Entries on target coordinates:

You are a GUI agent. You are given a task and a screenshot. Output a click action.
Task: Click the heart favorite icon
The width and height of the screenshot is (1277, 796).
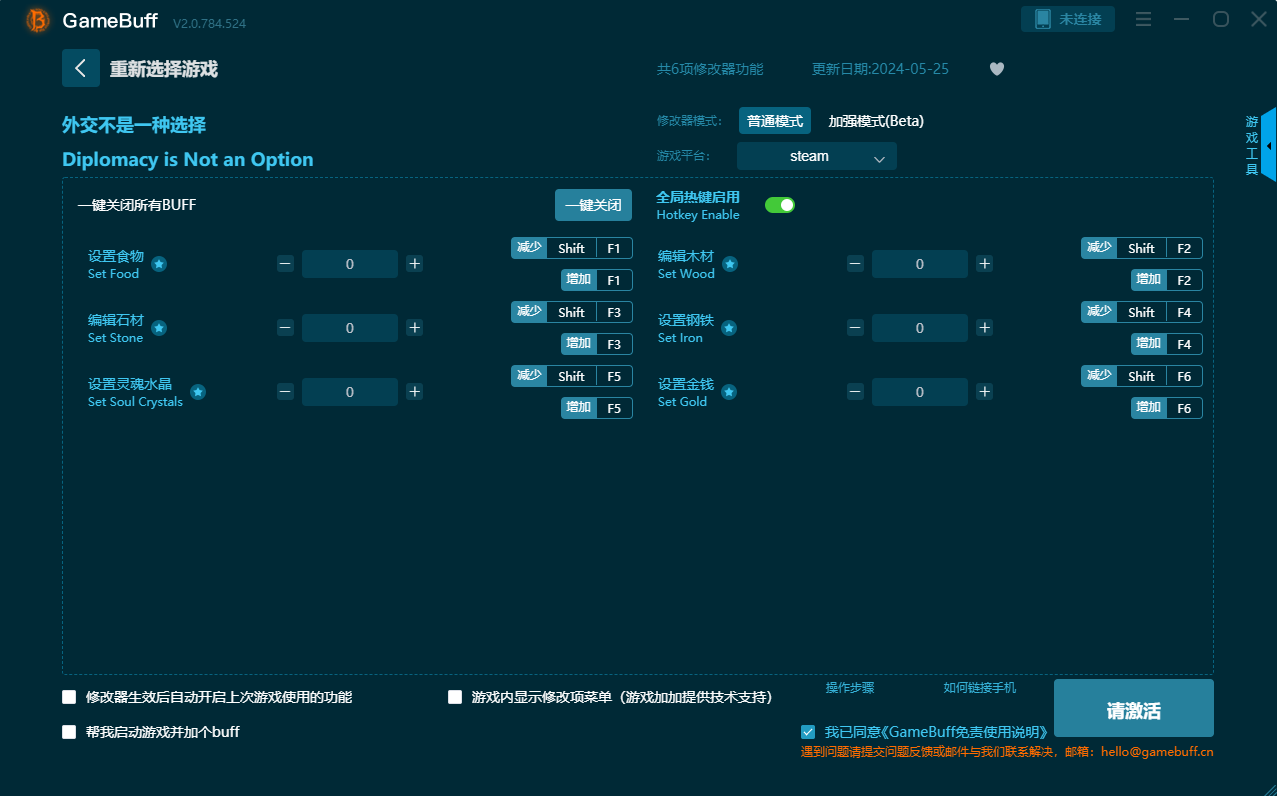[996, 69]
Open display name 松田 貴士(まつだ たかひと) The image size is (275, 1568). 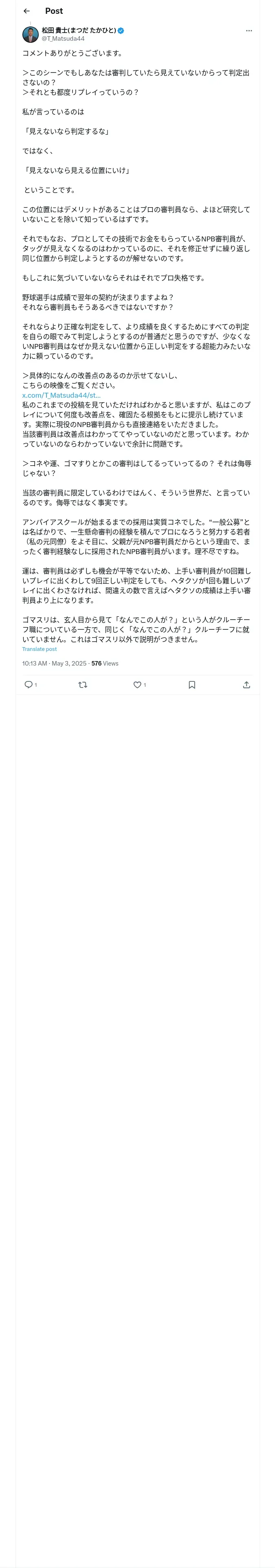(x=79, y=31)
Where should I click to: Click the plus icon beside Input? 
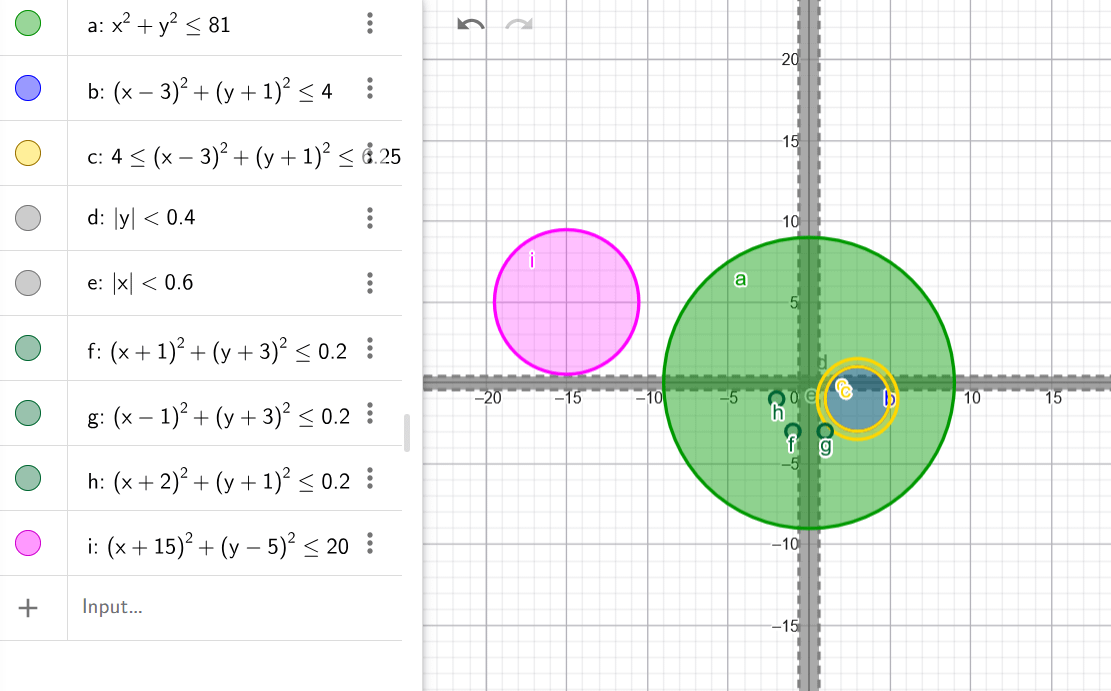(29, 607)
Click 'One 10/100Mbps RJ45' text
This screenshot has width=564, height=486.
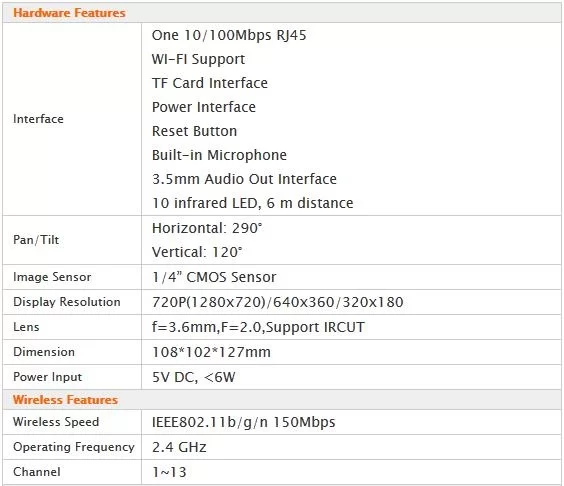pyautogui.click(x=229, y=35)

■ OBJECTIVE:
Convert the data, starting with the line that contains "Click 'One 10/100Mbps RJ45' text" and going on through the end of the data, to a two-column CSV with the columns instruction and coordinates. Use one row per entry, put each field in quotes, replace line breaks with spaces, and leave out the pictures.

■ EXERCISE OUTPUT:
instruction,coordinates
"Click 'One 10/100Mbps RJ45' text This screenshot has width=564, height=486.","pyautogui.click(x=229, y=35)"